Scots Law concerning marriage was historically much more compassionate and realistic than English Law. Until 1940 “there were three forms of ‘irregular marriage’ which can be summarised as the agreement of the couple to be married and some form of witnessing or evidence of such. An irregular marriage could result from mutual agreement, by a public promise followed by consummation, or by cohabitation and repute. All but the last of these were abolished by the Marriage (Scotland) Act 1939, from 1 July 1940. Prior to this act, any citizen was able to witness a public promise.”
“A marriage by “cohabitation with repute” as it was known in Scots Law could still be formed; popularly described as “by habit and repute”, with repute being the crucial element to be proved. In 2006, Scotland was the last European jurisdiction to abolish this old style common-law marriage or “marriage by cohabitation with repute”, by the passing of the Family Law (Scotland) Act 2006.” Wikipedia.
I consider the abolition of the three types of marriage in Scots Law a mistake. The Scottish Parliament would do well to reestablish them and the English Parliament would do well to introduce them into English Law. That would give protection to women married under Sharia Law, and any other kind of traditional law necessary protection without entering into theological arguments. Governments have no business legislating on the basis of theological considerations.
The key issue for now is that: “often they do not then go on to register the marriage as a civil marriage”. That registration should be a condition of the religious ceremony.
The priority for now should be to ensure that both partners know about civil registration and that at least one side insists that this will happen as a condition of the religious ceremony. No registration, no deal.

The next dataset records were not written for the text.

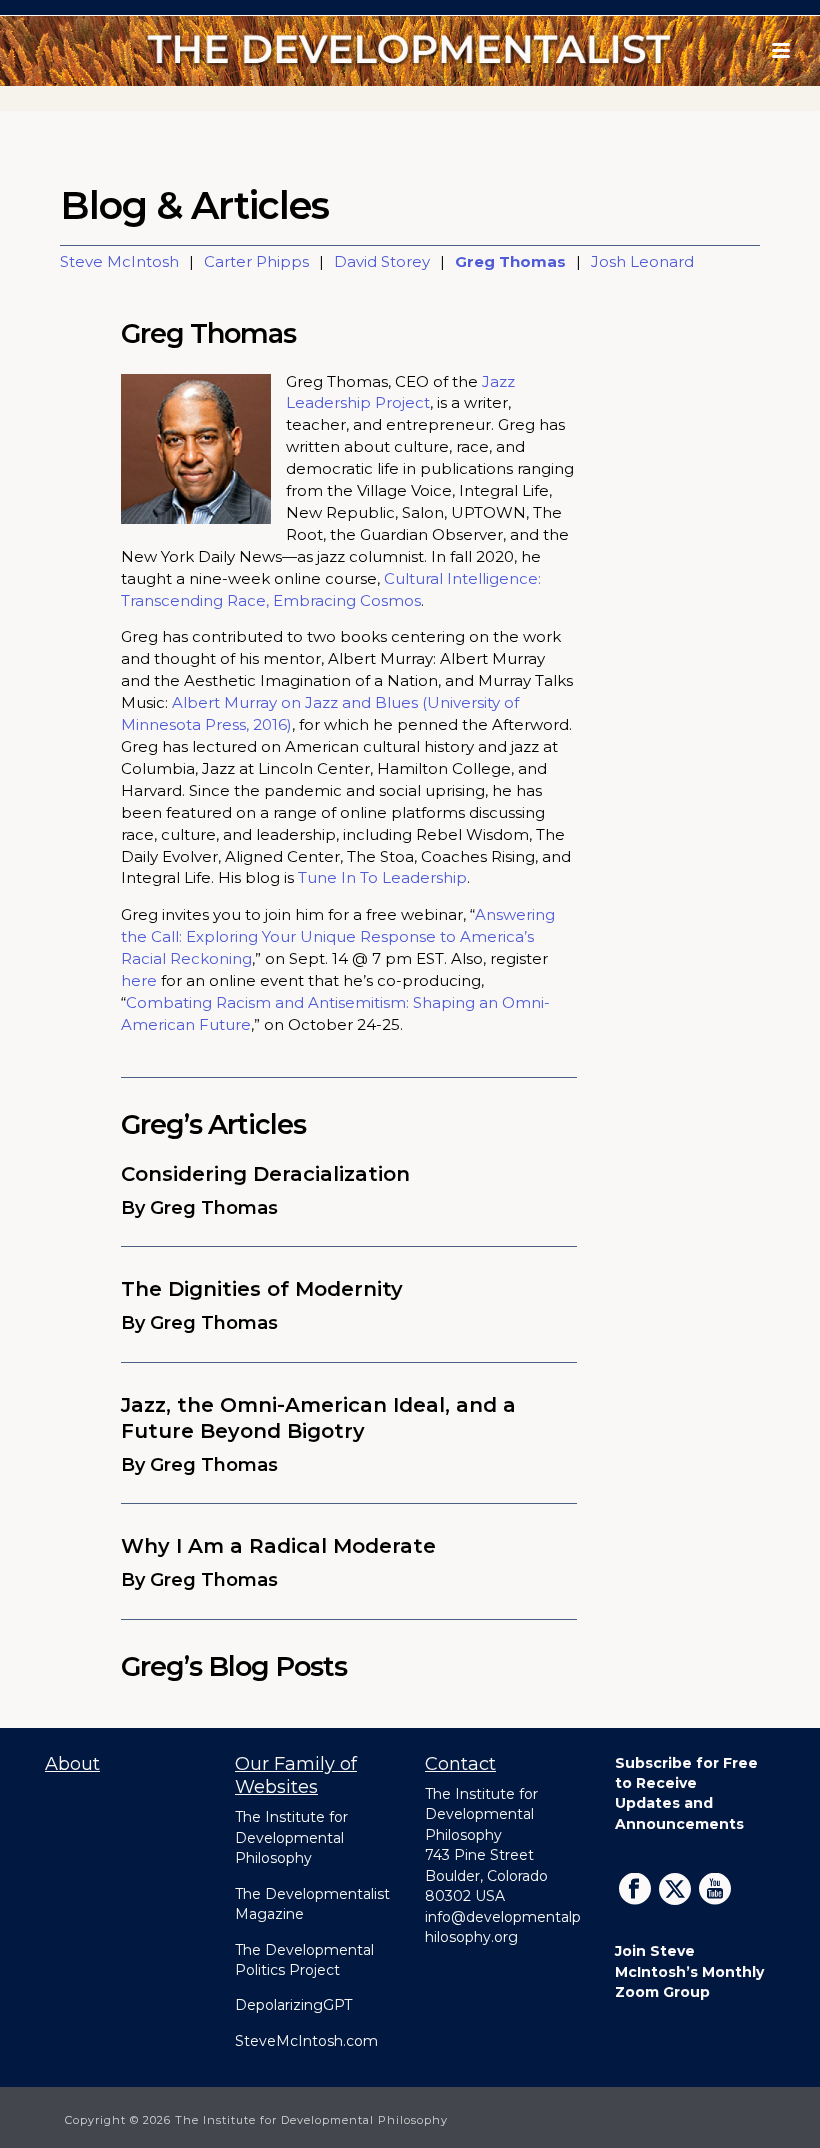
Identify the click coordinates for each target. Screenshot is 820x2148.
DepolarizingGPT (293, 2005)
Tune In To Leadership (382, 877)
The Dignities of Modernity (262, 1289)
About (72, 1764)
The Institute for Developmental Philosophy (291, 1837)
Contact (460, 1764)
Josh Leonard (642, 261)
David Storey (382, 261)
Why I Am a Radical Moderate (278, 1546)
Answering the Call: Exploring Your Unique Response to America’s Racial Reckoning (338, 936)
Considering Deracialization (265, 1174)
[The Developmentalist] (410, 51)
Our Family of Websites (296, 1775)
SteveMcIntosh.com (306, 2041)
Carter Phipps (256, 261)
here (139, 980)
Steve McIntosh (119, 261)
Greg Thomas (510, 261)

As a former divorce lawyer, I’m ashamed that I was unaware of this gap in the legal framework. I had assumed that ALL religious marriages transacted between consenting adults in England and Wales and accepted as valid by that particular religious community would be treated in the same way as a legally void marriage. I’m astonished this has not been the case throughout and that, as it was not, it hasn’t attracted national attention as a terrible source of discrimination against women. There seems no legal reason why non-Anglican marriages should not have been treated as real, but void for failure to comply with legal requirements, and it would be interesting to trace the source of that line of cases. If the origins were in judge-made law, then it would seem appropriate that it be remedies by the judiciary. Without wishing to overturn the relief given to the lady in this particular case, the sooner this question is decided by the higher courts, the better. Correcting an erroneous line of case law is, perhaps, a less contentious way of proceeding than having Parliament make new laws to apply specifically to particular religious traditions.
Leaving aside the legal status of the wife surely in a case where children are involved a court can still grant maintenance for any children, something that can already happen under British law with divorces where it is decided the parent who keeps the children may not be eligible for any personal payment. This of course could be increased to ensure the mother and children are provided for.